Projection mapping means taking a plain object and using it’s specific shape as a surface to display a video on. The exact shape of the object is mapped virtually using a special software, and this can then be used to fit the video onto it in real life. The projector is told where to place each bit of film based on the virtual map, so everything has to be set up very precisely to make sure it all aligns.
Projection mapping is very effective when used for live events such as concerts, theatre and festivals, because not only can it be incredibly beautiful to watch, but it is also a very efficient way of decorating a set. With projection mapping, as long as you have a surface to project onto, the possibilities are endless. You can create amazing displays without the need for lots of props. For example see this live theatre performance.
That kind of effect is something that is only possible using projection mapping, and it’s far more striking than standard set design. The whole stage comes alive, moving with the actors and enhancing their performance.

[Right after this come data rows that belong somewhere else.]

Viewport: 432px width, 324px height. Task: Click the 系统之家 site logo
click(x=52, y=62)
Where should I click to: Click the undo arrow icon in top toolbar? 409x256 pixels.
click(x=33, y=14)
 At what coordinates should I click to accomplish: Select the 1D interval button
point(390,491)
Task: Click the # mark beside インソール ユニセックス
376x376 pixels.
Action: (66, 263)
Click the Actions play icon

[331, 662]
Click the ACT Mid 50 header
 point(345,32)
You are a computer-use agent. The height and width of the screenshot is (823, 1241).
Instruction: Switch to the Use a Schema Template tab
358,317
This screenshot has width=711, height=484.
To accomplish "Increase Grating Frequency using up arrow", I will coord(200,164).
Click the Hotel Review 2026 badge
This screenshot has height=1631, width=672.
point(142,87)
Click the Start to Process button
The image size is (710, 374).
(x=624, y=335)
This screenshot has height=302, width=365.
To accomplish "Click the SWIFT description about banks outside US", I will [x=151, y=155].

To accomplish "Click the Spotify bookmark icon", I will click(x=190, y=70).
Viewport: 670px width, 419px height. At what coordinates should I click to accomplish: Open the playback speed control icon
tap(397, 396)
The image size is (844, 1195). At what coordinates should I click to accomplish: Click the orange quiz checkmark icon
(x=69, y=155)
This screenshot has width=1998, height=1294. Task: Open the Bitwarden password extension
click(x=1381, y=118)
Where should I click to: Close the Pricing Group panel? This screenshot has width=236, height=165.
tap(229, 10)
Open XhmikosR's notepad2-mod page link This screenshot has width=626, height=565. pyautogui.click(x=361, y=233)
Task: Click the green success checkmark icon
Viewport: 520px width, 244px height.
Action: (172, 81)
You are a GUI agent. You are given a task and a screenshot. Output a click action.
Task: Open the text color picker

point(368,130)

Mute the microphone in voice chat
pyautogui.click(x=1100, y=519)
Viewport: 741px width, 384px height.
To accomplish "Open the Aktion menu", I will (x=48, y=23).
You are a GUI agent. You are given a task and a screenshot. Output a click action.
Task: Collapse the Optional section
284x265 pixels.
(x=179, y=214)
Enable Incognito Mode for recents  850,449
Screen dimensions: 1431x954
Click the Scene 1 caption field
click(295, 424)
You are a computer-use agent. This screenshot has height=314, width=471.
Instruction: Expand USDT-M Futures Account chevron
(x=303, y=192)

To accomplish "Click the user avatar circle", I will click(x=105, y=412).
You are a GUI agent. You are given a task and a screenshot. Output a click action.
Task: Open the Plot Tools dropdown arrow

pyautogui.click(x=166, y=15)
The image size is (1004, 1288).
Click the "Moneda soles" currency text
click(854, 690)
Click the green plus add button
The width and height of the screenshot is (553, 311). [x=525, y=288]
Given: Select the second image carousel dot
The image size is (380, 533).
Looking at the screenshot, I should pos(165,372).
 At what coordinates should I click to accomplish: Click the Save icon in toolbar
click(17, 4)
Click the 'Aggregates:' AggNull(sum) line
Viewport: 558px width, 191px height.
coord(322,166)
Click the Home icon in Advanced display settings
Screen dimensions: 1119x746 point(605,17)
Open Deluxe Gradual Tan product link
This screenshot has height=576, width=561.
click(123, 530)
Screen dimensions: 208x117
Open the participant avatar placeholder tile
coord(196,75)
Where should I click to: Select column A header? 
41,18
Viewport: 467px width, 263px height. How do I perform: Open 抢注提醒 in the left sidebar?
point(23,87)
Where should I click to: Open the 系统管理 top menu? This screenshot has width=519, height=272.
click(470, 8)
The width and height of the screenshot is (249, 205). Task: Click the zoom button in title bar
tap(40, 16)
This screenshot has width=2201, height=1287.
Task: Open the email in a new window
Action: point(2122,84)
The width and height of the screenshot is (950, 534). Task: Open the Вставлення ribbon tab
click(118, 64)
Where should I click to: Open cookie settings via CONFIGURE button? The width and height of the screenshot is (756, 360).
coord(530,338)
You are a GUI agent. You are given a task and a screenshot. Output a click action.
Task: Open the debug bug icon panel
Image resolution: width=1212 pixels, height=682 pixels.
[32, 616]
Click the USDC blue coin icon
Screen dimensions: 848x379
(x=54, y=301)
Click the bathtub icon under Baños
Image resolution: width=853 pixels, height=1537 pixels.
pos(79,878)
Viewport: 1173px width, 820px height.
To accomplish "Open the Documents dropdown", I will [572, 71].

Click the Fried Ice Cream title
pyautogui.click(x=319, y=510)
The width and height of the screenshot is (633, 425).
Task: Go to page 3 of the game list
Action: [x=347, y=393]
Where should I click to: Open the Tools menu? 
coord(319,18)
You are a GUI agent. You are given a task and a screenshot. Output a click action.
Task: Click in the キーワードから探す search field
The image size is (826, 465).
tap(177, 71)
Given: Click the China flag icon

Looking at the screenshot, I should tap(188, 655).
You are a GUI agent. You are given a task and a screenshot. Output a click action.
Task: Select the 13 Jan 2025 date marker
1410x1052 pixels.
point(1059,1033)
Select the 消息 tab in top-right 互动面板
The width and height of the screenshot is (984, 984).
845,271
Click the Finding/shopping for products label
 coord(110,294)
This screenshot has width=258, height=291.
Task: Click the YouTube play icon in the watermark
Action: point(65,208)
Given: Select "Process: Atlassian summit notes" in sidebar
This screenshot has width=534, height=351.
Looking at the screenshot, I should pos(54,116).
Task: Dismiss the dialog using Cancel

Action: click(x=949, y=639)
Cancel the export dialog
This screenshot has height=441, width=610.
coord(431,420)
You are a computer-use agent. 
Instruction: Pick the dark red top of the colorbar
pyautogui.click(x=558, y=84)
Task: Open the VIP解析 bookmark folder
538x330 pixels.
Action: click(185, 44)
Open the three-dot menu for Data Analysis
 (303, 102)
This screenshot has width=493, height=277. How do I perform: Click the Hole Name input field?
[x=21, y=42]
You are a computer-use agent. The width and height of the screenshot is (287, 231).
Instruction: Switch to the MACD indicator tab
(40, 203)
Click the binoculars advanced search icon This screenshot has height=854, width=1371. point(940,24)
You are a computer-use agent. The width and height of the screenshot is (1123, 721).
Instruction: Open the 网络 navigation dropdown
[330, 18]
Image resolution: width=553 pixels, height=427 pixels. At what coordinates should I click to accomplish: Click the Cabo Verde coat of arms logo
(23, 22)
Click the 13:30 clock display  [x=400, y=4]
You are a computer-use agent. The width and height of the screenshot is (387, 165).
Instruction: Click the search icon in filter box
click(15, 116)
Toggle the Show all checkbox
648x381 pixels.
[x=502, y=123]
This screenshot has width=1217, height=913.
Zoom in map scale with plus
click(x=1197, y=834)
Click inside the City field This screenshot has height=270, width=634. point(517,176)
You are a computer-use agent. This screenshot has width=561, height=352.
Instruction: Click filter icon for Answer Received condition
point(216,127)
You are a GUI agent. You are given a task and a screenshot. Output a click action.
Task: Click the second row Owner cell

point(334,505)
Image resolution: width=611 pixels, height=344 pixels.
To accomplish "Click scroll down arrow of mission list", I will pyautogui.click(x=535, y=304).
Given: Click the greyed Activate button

This is an advanced version of projection mapping, that uses 3D rendered graphics and advanced face tracking technology. The shape of the face is mapped and tracked in real time, meaning that she is able to move as she pleases and still have the video line up with her face, instead of having to stick to pre-decided choreography. Here is a short video that explains the way face tracking works.
This example is fairly complicated and not something that we will be able to replicate, but it’s inspiring because it’s showing the potential of projection mapping and also how great the impact can be on an audience if it’s used right.
This art piece is closer to what we’ll be doing, with a simple projection map like this. In this, three canvases are used and I think the effect of using multiple irregular shapes to project on like this is interesting, because it provides a bit more freedom. You are given more to work with because you have the option of running a different video on each shape at the same time, having a video flash up on each one one at a time, or (like in the video) connecting all the shapes by having one video playing over them all. This is relevant to our project because it’s something that we could actually replicate for our own work.
Another smaller thing I like about this projection in particular, is that the shapes they’ve used haven’t been painted completely evenly or just plain white, meaning that when a video is projected on it it gives it a mottled effect rather than block colour. I quite like the look of this, it’s sort of like adding a filter to your video and makes the visuals more interesting.